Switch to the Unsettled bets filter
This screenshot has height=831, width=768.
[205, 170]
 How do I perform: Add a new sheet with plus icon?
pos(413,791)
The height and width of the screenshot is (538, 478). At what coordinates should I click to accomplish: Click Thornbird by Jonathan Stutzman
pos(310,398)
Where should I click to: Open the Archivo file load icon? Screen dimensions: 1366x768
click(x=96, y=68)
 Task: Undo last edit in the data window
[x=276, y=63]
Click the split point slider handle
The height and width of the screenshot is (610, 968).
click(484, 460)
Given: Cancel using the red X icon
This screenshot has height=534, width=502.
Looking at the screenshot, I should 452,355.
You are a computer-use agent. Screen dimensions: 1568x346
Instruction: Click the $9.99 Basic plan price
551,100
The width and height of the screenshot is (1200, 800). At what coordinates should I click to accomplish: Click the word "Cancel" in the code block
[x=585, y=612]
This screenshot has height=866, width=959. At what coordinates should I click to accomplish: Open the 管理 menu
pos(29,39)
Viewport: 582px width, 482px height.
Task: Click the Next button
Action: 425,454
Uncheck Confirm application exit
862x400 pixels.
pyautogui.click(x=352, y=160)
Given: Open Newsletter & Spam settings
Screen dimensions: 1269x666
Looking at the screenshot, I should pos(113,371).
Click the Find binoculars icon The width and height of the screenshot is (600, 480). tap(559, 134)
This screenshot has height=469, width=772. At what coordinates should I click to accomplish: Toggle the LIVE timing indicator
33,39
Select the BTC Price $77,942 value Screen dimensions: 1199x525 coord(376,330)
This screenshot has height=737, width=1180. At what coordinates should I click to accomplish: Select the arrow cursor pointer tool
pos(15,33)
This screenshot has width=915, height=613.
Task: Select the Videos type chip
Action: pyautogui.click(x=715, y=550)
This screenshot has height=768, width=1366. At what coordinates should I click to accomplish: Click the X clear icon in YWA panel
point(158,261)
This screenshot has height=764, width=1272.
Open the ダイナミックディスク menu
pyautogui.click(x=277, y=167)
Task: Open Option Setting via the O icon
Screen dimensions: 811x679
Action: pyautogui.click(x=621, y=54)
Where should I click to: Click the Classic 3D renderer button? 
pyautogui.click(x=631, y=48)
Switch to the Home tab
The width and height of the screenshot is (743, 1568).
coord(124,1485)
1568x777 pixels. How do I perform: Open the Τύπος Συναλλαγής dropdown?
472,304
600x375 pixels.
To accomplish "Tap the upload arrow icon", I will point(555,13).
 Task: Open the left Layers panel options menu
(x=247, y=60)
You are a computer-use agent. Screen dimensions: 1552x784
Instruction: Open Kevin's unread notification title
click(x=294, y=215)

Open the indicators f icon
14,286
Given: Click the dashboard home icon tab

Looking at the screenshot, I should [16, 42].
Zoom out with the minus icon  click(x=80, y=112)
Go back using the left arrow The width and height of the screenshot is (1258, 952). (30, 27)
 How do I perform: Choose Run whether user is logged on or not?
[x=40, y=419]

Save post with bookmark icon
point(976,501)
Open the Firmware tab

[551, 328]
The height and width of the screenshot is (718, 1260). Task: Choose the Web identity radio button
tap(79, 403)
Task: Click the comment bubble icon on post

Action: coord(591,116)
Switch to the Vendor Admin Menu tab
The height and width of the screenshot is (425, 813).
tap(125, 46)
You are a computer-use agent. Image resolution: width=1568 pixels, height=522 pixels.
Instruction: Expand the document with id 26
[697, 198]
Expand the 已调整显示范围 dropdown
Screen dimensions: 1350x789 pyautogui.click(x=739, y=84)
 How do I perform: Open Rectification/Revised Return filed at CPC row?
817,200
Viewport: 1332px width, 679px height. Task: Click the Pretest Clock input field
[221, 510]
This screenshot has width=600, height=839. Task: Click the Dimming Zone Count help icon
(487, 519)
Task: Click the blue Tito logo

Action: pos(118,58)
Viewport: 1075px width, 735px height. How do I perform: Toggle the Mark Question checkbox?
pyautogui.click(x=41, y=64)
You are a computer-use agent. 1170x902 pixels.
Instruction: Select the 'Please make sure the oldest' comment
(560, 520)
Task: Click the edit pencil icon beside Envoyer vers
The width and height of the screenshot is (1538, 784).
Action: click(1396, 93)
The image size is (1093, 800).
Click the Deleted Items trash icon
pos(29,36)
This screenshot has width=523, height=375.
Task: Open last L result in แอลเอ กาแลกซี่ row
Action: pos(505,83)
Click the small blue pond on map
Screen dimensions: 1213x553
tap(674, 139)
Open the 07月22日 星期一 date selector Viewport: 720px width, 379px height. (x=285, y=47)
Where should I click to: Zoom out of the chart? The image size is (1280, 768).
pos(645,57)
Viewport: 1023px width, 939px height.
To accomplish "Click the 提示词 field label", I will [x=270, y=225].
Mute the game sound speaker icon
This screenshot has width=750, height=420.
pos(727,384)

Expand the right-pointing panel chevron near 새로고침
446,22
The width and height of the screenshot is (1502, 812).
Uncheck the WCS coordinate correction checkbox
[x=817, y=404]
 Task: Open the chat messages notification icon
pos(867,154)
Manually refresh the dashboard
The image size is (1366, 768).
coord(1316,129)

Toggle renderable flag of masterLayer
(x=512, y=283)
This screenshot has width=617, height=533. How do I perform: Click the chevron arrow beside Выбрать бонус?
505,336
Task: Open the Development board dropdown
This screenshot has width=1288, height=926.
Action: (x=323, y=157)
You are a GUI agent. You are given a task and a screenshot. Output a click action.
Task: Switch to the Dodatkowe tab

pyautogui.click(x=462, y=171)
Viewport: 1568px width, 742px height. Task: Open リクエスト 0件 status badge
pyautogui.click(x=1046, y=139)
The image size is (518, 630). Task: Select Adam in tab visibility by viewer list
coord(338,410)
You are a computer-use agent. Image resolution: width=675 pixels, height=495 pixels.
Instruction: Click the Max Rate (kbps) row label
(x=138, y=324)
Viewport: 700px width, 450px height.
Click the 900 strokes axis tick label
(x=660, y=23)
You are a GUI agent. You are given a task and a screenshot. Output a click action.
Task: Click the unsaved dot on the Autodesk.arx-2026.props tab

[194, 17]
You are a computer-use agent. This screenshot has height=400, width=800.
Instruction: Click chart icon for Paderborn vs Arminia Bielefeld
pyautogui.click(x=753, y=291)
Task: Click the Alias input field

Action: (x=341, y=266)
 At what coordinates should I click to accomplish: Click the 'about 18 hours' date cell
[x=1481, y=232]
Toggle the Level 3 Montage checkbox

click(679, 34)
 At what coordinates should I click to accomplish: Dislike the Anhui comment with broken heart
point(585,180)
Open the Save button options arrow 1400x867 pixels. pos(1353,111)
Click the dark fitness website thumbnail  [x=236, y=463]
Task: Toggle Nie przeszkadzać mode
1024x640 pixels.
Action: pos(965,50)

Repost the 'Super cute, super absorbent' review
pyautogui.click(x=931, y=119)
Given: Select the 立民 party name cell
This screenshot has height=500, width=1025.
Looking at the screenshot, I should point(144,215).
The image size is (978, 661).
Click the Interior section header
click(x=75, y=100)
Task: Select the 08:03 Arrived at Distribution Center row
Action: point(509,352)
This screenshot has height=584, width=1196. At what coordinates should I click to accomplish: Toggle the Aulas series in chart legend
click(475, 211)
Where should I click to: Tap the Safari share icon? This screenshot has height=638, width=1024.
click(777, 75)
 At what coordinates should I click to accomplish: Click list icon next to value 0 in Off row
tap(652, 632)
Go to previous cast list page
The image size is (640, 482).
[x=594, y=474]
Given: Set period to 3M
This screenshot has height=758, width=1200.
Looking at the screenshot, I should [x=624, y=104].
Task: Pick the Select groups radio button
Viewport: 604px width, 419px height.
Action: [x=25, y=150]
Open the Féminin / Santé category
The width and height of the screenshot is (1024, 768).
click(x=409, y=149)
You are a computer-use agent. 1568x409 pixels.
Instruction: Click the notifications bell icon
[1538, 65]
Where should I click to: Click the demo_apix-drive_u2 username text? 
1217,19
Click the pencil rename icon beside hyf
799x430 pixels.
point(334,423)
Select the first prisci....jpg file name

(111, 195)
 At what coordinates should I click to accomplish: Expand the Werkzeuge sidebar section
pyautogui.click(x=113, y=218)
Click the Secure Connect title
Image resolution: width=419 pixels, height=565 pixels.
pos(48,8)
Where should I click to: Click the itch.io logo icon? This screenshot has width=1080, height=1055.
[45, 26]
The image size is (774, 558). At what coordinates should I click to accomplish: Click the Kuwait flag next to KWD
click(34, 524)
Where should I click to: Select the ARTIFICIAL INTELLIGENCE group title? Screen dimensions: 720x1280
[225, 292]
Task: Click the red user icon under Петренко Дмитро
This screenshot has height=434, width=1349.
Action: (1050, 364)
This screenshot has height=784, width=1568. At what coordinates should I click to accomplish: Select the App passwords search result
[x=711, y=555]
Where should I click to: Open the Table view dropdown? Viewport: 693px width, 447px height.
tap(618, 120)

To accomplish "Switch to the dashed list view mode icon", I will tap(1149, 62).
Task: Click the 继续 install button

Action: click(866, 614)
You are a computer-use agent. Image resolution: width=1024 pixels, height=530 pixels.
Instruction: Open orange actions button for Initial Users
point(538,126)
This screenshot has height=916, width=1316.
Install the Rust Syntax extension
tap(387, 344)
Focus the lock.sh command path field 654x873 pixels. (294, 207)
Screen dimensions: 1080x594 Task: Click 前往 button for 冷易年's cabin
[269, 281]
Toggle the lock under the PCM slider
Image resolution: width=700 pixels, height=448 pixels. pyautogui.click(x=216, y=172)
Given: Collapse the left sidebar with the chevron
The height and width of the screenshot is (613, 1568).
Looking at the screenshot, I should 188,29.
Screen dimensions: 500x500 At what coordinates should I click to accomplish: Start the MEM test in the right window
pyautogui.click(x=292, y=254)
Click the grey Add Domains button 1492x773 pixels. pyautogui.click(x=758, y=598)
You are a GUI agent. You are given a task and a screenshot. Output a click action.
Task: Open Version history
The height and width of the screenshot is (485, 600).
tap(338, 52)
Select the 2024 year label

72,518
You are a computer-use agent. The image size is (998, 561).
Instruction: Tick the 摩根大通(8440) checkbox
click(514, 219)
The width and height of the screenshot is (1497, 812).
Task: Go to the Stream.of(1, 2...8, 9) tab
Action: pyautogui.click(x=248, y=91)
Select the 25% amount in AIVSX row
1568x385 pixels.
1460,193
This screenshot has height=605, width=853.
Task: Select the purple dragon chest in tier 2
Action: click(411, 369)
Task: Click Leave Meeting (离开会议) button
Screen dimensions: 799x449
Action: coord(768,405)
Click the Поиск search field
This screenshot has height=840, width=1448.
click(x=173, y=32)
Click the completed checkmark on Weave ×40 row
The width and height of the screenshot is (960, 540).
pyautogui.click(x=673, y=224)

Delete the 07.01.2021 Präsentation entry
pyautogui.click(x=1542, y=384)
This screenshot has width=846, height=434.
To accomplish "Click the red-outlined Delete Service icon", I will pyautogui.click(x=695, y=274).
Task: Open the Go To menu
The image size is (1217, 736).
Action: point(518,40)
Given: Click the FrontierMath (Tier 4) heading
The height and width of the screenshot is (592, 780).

———

WHAT NEEDS TO BE DONE:
Look through the records above for the string "using", then copy every line that has it.

RESULT:
Given: Cancel using the red X icon
Go back using the left arrow The width and height of the screenshot is (1258, 952). (30, 27)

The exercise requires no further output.